I grew up reading William Gibson and Neal Stephenson. Today, knowledge of TrueCrypt and PGP is a key part of being an investigative journalist and dozens of cryptocurrencies have serious real-world value. I’ve worked on actual brain-machine interfaces. Multiple companies have launched and landed rockets with varying levels of total energy.
A major presidential candidate was formerly a reality TV star. An entire region of the world has disintegrated and, being left out of modernity, is actively exporting its frustration with major assistance from the internet.
Almost anything you can think of can be requested on-demand through your browser (or phone) from transportation, to lodging, to near-real-time satellite imagery, to custom DNA. My own company takes this trend to complex biotech experimentation.

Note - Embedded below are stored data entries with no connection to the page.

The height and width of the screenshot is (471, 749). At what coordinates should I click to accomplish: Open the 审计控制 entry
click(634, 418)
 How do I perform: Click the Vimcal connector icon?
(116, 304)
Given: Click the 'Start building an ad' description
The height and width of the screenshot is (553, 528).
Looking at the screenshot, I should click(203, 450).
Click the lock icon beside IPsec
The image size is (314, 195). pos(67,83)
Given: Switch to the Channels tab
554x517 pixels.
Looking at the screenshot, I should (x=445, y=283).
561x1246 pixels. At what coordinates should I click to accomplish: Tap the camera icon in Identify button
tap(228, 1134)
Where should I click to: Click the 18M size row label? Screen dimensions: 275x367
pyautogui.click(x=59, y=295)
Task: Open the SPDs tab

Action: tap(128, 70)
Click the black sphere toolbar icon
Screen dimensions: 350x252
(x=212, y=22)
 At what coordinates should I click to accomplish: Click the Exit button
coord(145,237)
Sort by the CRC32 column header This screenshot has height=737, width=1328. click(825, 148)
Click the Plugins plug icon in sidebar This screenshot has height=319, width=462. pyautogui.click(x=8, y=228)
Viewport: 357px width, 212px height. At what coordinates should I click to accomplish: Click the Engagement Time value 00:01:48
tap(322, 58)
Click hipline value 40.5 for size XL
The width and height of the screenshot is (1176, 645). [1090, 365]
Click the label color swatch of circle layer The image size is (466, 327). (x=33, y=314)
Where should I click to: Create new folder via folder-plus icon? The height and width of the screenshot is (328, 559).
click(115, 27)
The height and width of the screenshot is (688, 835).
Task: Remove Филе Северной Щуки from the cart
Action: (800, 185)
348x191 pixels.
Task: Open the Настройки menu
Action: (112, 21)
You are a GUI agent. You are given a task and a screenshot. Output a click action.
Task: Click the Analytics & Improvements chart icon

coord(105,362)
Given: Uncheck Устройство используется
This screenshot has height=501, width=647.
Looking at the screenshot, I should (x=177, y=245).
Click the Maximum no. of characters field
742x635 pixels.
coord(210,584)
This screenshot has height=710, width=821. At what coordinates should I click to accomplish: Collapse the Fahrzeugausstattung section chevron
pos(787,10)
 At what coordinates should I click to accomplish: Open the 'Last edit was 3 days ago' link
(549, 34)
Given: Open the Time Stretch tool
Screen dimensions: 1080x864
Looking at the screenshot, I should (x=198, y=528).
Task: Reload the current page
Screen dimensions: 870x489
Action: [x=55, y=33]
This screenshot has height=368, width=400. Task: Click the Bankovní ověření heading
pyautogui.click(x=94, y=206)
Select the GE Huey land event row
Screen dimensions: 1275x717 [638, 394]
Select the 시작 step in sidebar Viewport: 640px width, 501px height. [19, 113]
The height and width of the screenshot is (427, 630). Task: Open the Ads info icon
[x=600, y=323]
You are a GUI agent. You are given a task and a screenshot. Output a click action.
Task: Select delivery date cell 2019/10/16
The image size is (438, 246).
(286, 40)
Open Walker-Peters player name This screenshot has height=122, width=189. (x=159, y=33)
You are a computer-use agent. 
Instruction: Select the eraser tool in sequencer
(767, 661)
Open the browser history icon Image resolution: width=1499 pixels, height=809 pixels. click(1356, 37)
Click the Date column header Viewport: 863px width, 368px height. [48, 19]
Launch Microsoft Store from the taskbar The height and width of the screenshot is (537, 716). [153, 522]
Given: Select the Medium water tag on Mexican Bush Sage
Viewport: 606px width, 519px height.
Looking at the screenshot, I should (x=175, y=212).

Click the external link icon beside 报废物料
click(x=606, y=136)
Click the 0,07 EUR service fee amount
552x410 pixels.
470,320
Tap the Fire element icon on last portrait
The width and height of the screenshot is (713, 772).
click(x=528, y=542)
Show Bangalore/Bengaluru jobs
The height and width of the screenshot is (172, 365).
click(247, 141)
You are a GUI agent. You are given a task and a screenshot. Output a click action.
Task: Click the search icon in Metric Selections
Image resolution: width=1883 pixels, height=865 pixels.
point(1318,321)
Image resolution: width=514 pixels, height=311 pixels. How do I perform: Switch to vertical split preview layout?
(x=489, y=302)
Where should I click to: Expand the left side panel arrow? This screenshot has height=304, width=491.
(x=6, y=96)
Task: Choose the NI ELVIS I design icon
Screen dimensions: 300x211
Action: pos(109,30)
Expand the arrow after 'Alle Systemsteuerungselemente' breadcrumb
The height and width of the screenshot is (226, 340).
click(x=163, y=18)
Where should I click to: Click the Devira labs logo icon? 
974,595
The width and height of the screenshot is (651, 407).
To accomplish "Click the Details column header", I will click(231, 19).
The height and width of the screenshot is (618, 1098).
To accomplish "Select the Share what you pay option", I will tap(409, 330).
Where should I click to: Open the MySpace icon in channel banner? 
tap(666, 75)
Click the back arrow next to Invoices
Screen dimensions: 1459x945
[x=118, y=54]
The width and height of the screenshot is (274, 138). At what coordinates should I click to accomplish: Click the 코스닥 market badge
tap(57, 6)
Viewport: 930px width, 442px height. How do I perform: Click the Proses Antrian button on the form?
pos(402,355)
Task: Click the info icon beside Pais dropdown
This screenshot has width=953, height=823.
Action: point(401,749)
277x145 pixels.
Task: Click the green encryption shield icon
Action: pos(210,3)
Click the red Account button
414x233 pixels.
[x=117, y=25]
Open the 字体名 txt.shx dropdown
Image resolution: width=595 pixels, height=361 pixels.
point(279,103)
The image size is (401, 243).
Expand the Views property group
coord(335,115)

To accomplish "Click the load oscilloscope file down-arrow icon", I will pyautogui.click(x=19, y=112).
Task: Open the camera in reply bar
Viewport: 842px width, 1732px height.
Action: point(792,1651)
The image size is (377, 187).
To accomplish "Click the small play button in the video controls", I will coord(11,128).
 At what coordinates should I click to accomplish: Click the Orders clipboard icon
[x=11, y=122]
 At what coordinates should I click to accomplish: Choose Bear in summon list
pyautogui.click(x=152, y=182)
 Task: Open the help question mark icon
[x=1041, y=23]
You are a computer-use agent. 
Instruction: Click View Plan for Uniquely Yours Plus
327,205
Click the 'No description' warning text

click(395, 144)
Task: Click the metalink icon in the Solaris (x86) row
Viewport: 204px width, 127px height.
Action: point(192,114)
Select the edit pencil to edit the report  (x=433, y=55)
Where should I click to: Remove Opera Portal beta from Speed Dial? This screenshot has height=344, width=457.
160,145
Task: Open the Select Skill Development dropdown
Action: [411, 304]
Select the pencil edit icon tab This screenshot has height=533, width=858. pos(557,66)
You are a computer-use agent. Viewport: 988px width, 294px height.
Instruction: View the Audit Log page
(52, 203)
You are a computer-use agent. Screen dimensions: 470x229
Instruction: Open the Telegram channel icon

There is an actual Planetary Defense office within NASA. It tracks large objects such as comets and asteroids, and is actively developing robotic spacecraft for deflecting asteroids that get too close. A 5,000-person company is talking about colonizing Mars and, after landing a 15-story building coming back from space upright on a barge in the middle of an ocean, being taken increasingly seriously.
The entire country of Iceland has had their DNA sequenced. The database has changed hands several times and is now owned by a Chinese contract research organization. Separately, BGI — formerly the Beijing Genomics Institute, the largest DNA sequencing center in the world — has sequenced tens of thousands of extremely high IQ individuals with an intent of identifying the genetic correlates of intelligence so that they can engineer it.
Relatively little science fiction depicts utopias. Much more common is vast inequality.
Income (and wealth) inequality is increasingly considered one of the defining issues of our time.
Millions of people all over the world — nearly 75% of whom are in the developing world — sit down in front of a bright computer screen every day for their main source of education.
Wild advances in AI and robotics raise intriguing and menacing questions about the future of work. Software are now the world’s best players for all board games and are responsible for the overwhelming majority of stock trading.
Climate change driven by humanity’s desire for growth is rapidly destroying whole ecosystems and threatening to reshape the world as we know it in short order. Due to its nature “it is a political problem perfectly designed to repel government intervention,” complicating something that would almost certainly need government intervention to fix.
Government surveillance is pervasive, taking different forms in different places. Epic leaks implicate a huge array of world leaders in schemes to hide vast wealth. The encryption software used by whistleblowers to make these disclosures turns out to have been written by a drug-kingpin-slash-arms-dealer, who among other things built a credible private army in Somalia as part of a plan to invade and take over the Maldives.
I could go on and on. If you tried to explain this world to someone from the 1950s, I can only hope that they would have said, “of course.” For as much as Silicon Valley complains “what happened to the future?” the reality we live in today is every bit as weird as Gibson imagined it. Naturally, little about this feels strange anymore. Of course an electric car would get billions in orders on its first day, it’s just a great product. Of course one of the world’s largest companies is a ad-monetized search engine that also happens to do autonomous vehicles, life extension research, and home thermostats.
When I hear that unicorns are dying and the sky is falling I just think to myself that some people need to get out more.